Geçen gün oğlumun odasına girdiğimde aldım haberi:
-Ona adını verdim baba!
Sevindim, çünkü oğlum sözünü tutmuştu.
Panikledim, zira oğlum daha lise öğrencisiydi.
Sevindim, demek oğlan olmuştu.
Şaşırdım, çünkü bunu duymaya hazır değildim.
Dikkatle gösterdiği yere bakınca sevinçten az daha bayılıyordum. Zira
adımı koyduğu bir bebek değil kediydi.
Çok bozuldum, insan babasının adını bir kediye koyar mı hiç?

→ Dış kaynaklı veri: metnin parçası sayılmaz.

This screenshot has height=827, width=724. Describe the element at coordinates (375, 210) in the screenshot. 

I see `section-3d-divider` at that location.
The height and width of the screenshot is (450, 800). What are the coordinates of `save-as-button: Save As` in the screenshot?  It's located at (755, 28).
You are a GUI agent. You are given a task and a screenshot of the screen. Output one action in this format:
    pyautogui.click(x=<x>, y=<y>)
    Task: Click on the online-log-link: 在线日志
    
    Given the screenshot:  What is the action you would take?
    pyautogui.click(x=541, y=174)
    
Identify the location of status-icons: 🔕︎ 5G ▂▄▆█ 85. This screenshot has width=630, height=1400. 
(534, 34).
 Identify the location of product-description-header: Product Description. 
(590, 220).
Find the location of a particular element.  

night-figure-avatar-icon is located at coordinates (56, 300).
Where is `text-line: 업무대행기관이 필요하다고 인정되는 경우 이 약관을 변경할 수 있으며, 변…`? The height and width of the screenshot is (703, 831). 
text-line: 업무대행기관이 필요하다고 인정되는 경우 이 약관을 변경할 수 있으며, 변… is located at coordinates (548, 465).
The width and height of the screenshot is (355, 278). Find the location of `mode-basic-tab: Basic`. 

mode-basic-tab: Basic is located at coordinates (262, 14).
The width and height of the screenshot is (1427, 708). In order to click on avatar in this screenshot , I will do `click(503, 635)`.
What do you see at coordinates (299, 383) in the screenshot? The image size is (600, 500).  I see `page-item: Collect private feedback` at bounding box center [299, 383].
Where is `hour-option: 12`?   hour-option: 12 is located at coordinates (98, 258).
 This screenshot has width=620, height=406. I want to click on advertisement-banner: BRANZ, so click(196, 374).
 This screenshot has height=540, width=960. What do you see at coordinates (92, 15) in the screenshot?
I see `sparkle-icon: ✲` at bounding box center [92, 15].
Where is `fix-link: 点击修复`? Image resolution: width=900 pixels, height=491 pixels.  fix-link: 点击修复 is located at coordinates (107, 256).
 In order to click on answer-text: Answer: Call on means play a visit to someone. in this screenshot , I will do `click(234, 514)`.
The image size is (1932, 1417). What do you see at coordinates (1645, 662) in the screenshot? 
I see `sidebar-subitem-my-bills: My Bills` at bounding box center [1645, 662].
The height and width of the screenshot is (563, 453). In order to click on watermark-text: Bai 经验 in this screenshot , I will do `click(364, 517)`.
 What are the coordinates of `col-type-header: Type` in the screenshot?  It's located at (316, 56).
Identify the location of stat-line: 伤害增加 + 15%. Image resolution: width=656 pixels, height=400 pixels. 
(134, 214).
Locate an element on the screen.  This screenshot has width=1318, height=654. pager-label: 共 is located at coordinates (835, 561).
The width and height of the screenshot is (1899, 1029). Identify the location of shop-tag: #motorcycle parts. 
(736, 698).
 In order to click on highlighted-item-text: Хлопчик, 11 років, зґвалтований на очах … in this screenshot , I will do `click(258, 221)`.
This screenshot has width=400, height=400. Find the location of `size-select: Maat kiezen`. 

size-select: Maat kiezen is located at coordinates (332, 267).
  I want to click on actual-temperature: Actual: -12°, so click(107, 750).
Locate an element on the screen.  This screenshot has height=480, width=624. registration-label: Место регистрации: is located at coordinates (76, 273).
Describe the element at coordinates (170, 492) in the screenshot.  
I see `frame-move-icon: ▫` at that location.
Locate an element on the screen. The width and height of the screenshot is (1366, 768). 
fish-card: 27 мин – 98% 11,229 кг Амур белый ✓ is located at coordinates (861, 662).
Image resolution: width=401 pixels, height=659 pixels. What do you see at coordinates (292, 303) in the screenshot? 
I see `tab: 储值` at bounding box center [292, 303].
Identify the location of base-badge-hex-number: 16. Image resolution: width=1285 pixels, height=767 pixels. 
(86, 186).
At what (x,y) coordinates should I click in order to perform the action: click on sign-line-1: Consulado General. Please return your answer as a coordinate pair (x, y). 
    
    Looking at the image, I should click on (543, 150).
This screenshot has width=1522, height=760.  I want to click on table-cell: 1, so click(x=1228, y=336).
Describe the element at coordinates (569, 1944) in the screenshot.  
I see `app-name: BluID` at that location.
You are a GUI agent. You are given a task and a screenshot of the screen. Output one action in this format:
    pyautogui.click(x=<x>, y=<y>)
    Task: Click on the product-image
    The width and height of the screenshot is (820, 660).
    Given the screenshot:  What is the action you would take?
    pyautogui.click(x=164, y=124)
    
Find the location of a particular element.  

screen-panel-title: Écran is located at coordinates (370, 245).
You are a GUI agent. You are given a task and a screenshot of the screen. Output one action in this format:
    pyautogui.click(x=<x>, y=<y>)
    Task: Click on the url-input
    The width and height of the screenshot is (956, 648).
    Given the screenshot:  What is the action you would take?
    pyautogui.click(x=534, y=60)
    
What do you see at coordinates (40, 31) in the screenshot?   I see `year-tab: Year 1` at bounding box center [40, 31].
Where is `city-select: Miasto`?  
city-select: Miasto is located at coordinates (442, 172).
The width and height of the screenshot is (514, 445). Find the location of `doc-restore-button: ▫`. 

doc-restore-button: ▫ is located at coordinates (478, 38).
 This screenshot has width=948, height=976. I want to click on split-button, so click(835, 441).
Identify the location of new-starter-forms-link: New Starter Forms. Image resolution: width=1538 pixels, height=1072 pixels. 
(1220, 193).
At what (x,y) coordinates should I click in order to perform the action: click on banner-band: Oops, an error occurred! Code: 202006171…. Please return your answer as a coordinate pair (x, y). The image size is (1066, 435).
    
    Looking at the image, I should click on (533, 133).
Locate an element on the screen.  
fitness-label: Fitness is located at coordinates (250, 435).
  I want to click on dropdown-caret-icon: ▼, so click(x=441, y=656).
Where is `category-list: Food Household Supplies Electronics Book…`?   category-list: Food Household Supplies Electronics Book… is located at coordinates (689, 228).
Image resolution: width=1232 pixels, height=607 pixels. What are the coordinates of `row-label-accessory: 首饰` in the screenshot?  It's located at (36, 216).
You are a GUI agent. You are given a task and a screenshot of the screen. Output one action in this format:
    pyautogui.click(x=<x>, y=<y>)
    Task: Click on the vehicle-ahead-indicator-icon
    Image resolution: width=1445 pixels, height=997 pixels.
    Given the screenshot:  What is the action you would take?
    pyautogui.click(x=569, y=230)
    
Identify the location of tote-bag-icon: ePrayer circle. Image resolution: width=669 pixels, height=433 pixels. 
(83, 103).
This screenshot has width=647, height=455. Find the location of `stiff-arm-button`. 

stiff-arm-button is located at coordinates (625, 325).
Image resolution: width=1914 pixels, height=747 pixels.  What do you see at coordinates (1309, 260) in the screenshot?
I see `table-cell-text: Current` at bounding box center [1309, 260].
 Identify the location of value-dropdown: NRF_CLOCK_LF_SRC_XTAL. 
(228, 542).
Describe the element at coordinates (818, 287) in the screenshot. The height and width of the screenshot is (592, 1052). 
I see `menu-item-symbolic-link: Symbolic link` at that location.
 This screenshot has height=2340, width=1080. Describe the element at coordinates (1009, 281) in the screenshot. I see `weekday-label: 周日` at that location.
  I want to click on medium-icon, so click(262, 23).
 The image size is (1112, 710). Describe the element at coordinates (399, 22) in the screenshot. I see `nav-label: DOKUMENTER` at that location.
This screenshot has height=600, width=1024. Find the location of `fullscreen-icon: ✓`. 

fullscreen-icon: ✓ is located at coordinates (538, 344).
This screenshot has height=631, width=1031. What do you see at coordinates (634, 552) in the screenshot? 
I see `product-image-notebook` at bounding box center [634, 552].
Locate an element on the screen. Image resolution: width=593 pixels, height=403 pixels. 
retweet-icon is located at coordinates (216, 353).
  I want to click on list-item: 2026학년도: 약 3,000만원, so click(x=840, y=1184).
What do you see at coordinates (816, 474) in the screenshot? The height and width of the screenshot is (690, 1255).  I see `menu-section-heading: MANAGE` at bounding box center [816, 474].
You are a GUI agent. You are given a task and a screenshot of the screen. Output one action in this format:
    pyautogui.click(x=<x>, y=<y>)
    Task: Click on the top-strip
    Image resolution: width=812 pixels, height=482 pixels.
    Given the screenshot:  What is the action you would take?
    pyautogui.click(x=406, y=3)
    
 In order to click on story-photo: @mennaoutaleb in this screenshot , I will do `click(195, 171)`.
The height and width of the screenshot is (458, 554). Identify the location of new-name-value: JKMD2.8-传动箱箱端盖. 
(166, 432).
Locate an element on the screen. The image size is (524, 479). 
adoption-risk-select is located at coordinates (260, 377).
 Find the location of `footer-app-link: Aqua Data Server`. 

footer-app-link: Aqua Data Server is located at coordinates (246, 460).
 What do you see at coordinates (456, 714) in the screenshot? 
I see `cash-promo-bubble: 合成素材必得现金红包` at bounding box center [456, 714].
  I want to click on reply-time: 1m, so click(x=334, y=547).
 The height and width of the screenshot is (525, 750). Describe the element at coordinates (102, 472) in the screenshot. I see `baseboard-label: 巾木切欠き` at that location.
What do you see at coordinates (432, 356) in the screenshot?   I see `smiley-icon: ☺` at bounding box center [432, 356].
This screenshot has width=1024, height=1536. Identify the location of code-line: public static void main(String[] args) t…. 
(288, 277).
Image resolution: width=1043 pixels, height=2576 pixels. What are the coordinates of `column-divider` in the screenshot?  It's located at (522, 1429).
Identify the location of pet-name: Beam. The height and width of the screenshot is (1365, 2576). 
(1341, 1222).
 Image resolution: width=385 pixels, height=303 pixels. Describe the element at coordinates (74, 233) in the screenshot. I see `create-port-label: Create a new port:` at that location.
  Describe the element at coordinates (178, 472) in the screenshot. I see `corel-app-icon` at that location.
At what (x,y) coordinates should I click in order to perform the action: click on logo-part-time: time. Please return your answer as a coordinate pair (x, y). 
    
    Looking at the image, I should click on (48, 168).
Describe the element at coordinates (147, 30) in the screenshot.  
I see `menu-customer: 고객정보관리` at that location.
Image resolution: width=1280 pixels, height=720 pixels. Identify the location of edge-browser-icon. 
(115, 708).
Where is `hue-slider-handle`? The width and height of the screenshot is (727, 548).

Akabinde çok kızdım, evde kedi köpek istemediğimi kesin bir dille
kendisine söylememe rağmen bana sormadan eve getirmişti.
-Hangisini koydun?
Malum iki adım vardı; biri benim diğeri dedemin.
-Şişman, gel oğlum buraya!
Sevinçten bayılıyordum, adımı değil sıfatımı koymuş kediye, ne güzel.
Adını demesi, cep telefonuna beni “Bayşişman” diye kaydetmiş
olmasındandı.
Kızdım, insan babasını telefonuna sıfatıyla mı kaydeder?
Bozuldum, insanın yüzüne karşı “şişman” denir mi?
Ey oğul, iki dakika içerisinde bir babaya yaşayabileceği bütün
duyguları bir arada yaşattın, alacağın olsun. Bu arada bütün karşı koymalarıma
rağmen kediyi de eve yerleştirdin.
Ben de evin kapısını açık unutup kedinin firarına yardım etmek
suretiyle senin bana yaşattığın bütün bu duyguları iade etmezsem ne olayım!